Paul picks up on the trusting faith of Abram noting that “…as the father of many nations.  He is our father in the sight of God, in whom Abram [he] believed – the God who gives life to the dead and calls into being things that were not….”

This is the thread that our reading from the Gospel according to John further develops.  Jesus and Nicodemus are speaking at night about who Jesus really is.  Nicodemus praises Jesus’ powerful faith and trust in God that allows him to do miracles.  Jesus replies to this that power comes from developing trust in God to the point where we’re willing to be obedient in all things.  When you give up your own will to follow the will of God, you are made new. Instead of having control, you give up power. Instead of knowing your destination, you try to be faithful during the journey. Instead of being sure of yourself, you become sure of God. “You must be born again,” Jesus tells Nicodemus.

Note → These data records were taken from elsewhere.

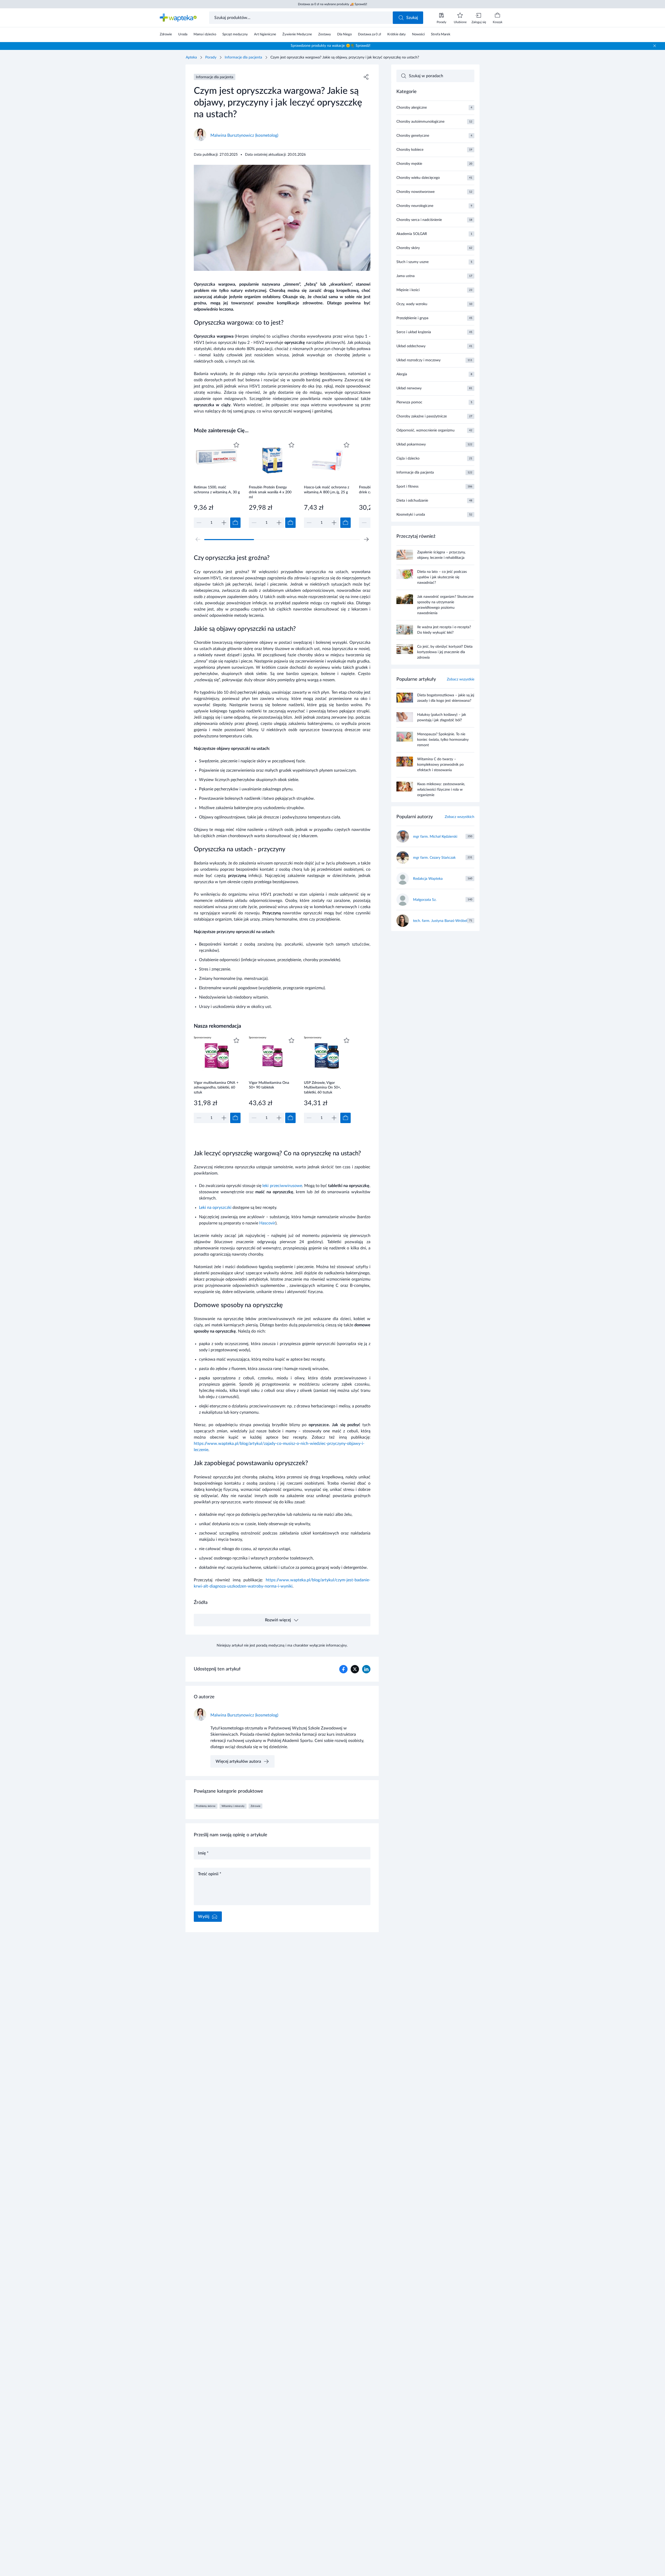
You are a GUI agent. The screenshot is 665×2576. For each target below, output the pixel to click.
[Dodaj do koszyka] (235, 522)
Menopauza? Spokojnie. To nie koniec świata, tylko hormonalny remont (443, 739)
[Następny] (366, 539)
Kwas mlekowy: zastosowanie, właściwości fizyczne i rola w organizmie (441, 789)
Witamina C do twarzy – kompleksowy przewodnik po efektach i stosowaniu (440, 764)
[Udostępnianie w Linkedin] (366, 1669)
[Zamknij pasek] (655, 46)
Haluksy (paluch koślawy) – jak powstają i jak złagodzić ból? (441, 717)
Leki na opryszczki (215, 1207)
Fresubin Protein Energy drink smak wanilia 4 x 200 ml (270, 492)
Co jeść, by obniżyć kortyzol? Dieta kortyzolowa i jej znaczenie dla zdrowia (445, 652)
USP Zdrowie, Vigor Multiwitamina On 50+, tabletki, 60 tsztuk (322, 1087)
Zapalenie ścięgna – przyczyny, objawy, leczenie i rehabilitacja (441, 555)
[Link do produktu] (217, 484)
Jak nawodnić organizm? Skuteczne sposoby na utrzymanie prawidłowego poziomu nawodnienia (445, 605)
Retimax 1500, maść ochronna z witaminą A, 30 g (217, 490)
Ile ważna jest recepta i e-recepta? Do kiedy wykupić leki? (444, 629)
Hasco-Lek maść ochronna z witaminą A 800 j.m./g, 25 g (326, 490)
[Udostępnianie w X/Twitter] (355, 1669)
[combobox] (301, 17)
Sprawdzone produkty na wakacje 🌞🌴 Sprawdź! (330, 46)
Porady (210, 57)
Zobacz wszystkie (460, 679)
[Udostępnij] (366, 77)
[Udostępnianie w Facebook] (343, 1669)
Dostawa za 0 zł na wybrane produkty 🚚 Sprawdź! (332, 4)
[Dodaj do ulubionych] (236, 445)
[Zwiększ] (224, 522)
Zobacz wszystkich (459, 817)
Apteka (191, 57)
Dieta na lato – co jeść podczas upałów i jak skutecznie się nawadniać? (442, 577)
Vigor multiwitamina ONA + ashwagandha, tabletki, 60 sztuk (216, 1087)
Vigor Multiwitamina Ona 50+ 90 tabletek (269, 1085)
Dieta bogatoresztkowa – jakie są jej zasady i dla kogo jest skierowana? (445, 698)
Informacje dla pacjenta (243, 57)
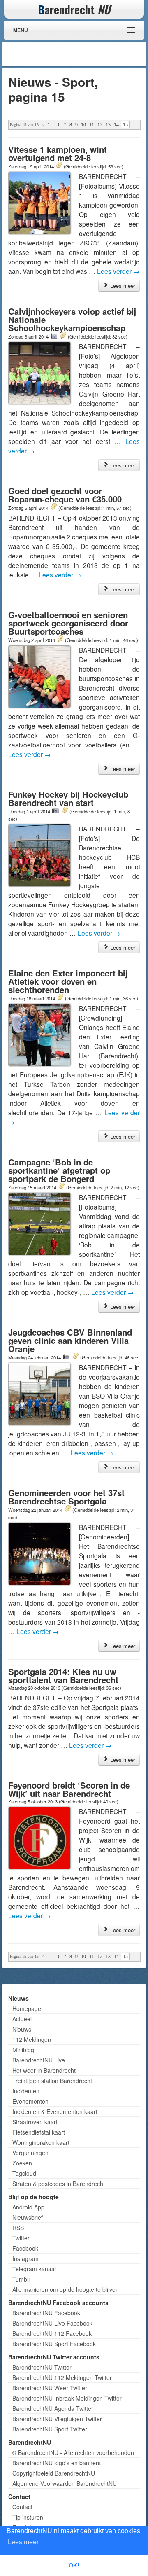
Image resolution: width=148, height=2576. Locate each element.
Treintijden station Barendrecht (52, 2080)
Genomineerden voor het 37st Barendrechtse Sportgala (66, 1497)
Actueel (22, 2019)
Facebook (25, 2248)
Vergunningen (30, 2153)
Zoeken (22, 2163)
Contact (22, 2507)
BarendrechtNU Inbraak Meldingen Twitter (67, 2398)
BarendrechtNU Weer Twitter (49, 2388)
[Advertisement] (78, 54)
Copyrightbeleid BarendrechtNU (53, 2473)
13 (108, 125)
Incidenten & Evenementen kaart (54, 2111)
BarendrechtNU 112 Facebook (52, 2333)
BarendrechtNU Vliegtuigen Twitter (57, 2419)
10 (83, 125)
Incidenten (25, 2091)
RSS (18, 2227)
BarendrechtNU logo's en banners (56, 2463)
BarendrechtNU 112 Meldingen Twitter (62, 2377)
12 (99, 125)
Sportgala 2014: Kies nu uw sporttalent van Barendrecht (63, 1675)
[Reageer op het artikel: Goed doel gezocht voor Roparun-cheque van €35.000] (53, 507)
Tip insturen (27, 2517)
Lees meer (122, 286)
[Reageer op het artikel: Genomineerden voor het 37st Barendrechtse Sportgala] (67, 1509)
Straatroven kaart (35, 2122)
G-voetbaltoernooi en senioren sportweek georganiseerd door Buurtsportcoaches (68, 623)
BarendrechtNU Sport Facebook (54, 2344)
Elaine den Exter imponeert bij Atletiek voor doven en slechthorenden (67, 981)
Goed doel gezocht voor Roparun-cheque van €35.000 (65, 495)
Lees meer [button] (23, 2542)
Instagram (25, 2258)
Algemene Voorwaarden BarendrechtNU (64, 2483)
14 (116, 125)
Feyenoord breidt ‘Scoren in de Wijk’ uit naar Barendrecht (69, 1789)
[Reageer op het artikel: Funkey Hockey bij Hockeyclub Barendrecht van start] (64, 811)
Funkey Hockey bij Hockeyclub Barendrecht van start (68, 798)
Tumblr (21, 2279)
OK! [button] (74, 2565)
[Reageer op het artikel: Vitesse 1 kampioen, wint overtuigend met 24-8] (58, 166)
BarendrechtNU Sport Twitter (49, 2429)
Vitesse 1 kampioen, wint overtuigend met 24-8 (57, 153)
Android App (28, 2207)
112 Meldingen (31, 2039)
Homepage (26, 2008)
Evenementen (30, 2101)
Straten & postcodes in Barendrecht (58, 2183)
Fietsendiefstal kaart (38, 2132)
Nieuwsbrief (27, 2217)
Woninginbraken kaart (40, 2142)
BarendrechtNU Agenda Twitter (52, 2408)
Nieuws (21, 2029)
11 (91, 125)
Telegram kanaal (34, 2269)
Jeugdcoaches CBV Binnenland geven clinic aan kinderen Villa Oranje (70, 1340)
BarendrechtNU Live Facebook (52, 2323)
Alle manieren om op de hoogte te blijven (65, 2289)
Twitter (21, 2238)
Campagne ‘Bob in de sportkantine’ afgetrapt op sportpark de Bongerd (59, 1170)
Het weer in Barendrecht (44, 2070)
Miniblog (23, 2050)
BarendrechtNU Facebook (46, 2313)
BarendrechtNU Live (38, 2060)
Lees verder (118, 271)
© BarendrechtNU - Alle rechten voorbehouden (73, 2452)
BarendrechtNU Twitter (42, 2367)
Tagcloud (24, 2173)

          In order to develop trust in God, we need to first imagine that we can trust God.  Duke Divinity School teacher Ellen F. Davis unpacks the trusting relationship between God and Abram in this way writing, “…The relationship endures only because two hearts are bound together through mutual trust. And trust is the very opposite of compulsion…The astonishing truth Genesis…reveals is that God chooses to relate to the world not by compulsion but by trust.

Yet trust is inherently a condition of vulnerability. You can be disappointed by the one you trust and deeply, deeply hurt. God’s own trust makes God vulnerable; God is ‘grieved to the heart’ by human evil, as the flood story in Genesis tells us (Gen. 6:6). We do not often think of God as needing to be courageous, yet it must take courage for God to stay in relationship with the world just as it takes courage for each of us to stay in relationship with God…Everyone and everything we love in this world is passing away, although later or sooner we do not know.

We have to ask: What kind of way is this for God to run the world - a way that is inevitably fraught with so much disappointment and pain on both sides? And the answer is: this is the way of love, for mutual trust is the only environment in which love is wholly free to act. We know this from the earliest intimacy, the relationship between parent and child. Trust is the only environment in which love is wholly free to act for our good.

It’s the same in the relationship between the divine Parent and the Son. The absolute trust between God and Jesus is the environment in which divine Love is wholly free to act for the good of the world. The God who is wholly Love chooses to trust us, so that the fullness of divine power may be unleashed to work through the lives of those who trust God wholly. This is what we see in Jesus’ cross, death, and resurrection: trusting love that suffers on both sides, and working through that love, God’s boundless power to save. As Christians have always seen, there is a story line that runs straight from Abraham…and God…to the cross and resurrection. It’s the story of trusting Love on which the whole world depends…

The book of Genesis puts it to us straight: sometimes being in relationship with the real God hurts like hell. Sometimes it’s bewildering: we’ll be inching along in the dark, with no vision of where this relationship is taking us. But the gospel also puts it to us straight: it’s taking us to the cross and on to resurrection. It’s taking us straight into the arms of God. It’s taking us into a parent’s aching yet indomitable love, the divine Love that will not let us go - not ever. We can put our trust in that….”

Each time we choose to trust and take a chance on God, we become another link in the chain that stretches all the way back to Adam and Eve.  Each time we introduce someone else to God through our lived or spoken testimony, we create another link in the chain.  Each time our trust in God is fulfilled, the links become stronger.  Imagine how it would change your life to trust in God like Abram and be blessed like him.  May God make it so…amen!